An observational study on level of serum lipid profile in early second trimester as a predictor of pre-eclampsia and relation of different dyslipidemias with pre-eclampsia
DOI:
https://doi.org/10.18203/2320-1770.ijrcog20261598Keywords:
Preeclampsia, Dyslipidemia, High density lipoprotein, Low density lipoproteinAbstract
Background: Preeclampsia (PE) is a pregnancy condition that affects 2–8% of pregnant women worldwide and significantly increase the incidence of morbidity and mortality for both mother and newborns. Dyslipidemia has been implicated as a predictor of PE due to its role in endothelial dysfunction and vascular damage. This study aimed to evaluate the serum lipid profile in the early second trimester (14–20 weeks) as a predictor of Preeclampsia and to investigate the relationship between PE risk and dyslipidemia.
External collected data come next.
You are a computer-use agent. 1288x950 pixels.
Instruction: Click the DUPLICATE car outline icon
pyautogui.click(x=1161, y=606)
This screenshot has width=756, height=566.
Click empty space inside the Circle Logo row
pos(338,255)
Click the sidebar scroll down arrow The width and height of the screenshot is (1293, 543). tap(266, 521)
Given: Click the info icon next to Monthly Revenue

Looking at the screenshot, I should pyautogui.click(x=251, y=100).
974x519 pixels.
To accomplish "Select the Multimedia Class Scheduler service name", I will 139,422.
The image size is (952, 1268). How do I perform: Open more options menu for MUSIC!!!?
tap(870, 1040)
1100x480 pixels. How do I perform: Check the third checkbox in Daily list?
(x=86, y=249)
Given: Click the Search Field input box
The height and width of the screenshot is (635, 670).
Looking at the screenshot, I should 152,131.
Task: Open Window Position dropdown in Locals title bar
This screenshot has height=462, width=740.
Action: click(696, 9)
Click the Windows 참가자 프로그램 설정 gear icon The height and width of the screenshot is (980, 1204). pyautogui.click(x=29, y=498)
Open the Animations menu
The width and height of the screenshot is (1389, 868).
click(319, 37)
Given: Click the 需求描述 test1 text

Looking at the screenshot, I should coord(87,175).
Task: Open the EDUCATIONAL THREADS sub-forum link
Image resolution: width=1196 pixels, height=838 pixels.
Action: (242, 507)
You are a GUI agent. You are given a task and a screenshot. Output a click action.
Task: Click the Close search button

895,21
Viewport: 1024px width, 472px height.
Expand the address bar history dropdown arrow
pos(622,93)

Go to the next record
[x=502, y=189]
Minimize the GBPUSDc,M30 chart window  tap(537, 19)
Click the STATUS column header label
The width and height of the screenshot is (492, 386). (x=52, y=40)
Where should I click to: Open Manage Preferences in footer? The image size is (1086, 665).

Methods: This descriptive observational study was conducted at BRD Medical College, Gorakhpur, from May 2023 to April 2024. A total of 171 pregnant women (14–20 weeks gestation) were included, with exclusion criteria such as preexisting hypertension, diabetes, and multiple pregnancies. Fasting blood samples were analyzed for lipid profiles, and participants were categorized based on National Cholesterol Education Program (NCEP) guidelines into normal or abnormal lipid profile groups. Blood pressure was monitored, and participants were followed until 48 hours postpartum to confirm PE diagnoses.
Results: Among the participants, 21.6% developed PE, with dyslipidemia observed in 71.3% of the total sample. Key lipid profile parameters (triglycerides, total cholesterol, LDL, and VLDL) were significantly elevated in those with PE, while HDL was reduced. The most accurate lipid predictor of PE was total cholesterol, with an accuracy of 68.2%, sensitivity of 81.1%, and specificity of 55.3%.
Conclusion: The study emphasizes how early second-trimester lipid profile can be used to predict PE. Increased PE risk was linked to elevated levels of LDL, VLDL, total cholesterol, and triglycerides. Early identification and management of dyslipidemia could reduce maternal and neonatal complications, underscoring its importance in antenatal care.